Big Brother moves right into Chinese schools. In China, the authorities have introduced the “Super SIM Hard Wallet” designed for use by school children and students. The handset looks like a rather thick and old-fashioned feature phone and serves as a combination ID device, digital payments terminal and a sort of telephone with very limited features and capabilities combined with geographical personal tracker. It is being piloted in Hainan Lu Xun Middle School in Sanya on the Southern coast of Hainan Island, one of China’s warmest, sunniest and most picturesque and popular tourist destinations - even though it is well on the way to becoming an Orwellian dystopia. If the current trials are successful, carrying a Super SIM to school and college will be mandatory. The ID/wallet/phone/tracker uses NFC technology to enable students to make payments using China’s Central Bank Digital Currency to designated and approved merchants on the teaching campus and off it. Voice and video calls to and from “selected” numbers can be made and emergency services can be contacted. The Super SIM Hard Wallet was designed and developed by the Industrial and Commercial Bank of China in partnership with mobile network operators such as China Mobile.
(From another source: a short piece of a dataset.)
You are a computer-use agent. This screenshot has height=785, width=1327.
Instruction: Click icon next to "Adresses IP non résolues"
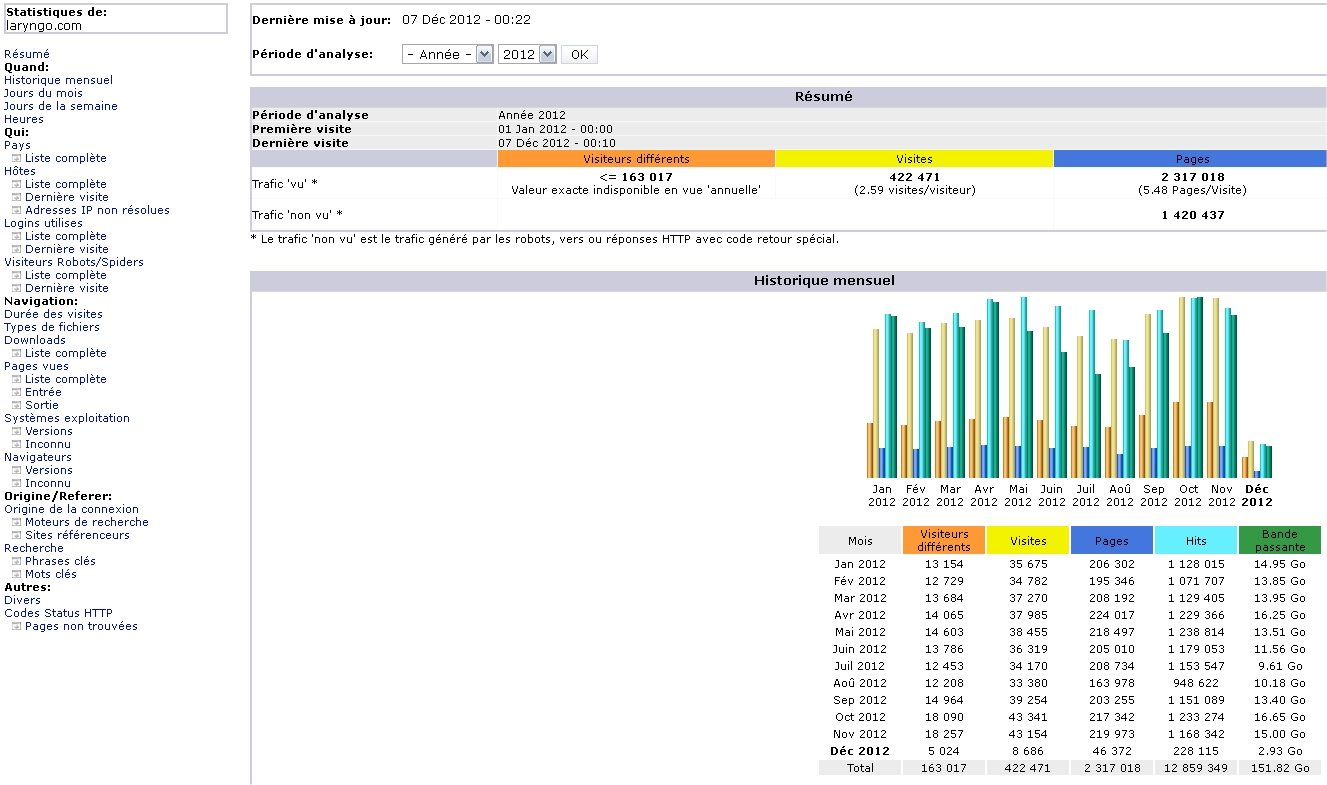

An English-language press release from the Sina News Agency reports, “After the implementation of the digital renminbi smart student card project, by building a new digital campus system, the pain points of the complex management platform of the school and the inconvenience of home-school interaction have been solved. The school can realise the closed loop of the capital chain and reduce the risk of cash collection and payment. Parents and the school can view the location of students through the platform, query the trajectory and early warning records, effectively ensure the safety of students, and reassure parents.” Isn’t technology wonderful?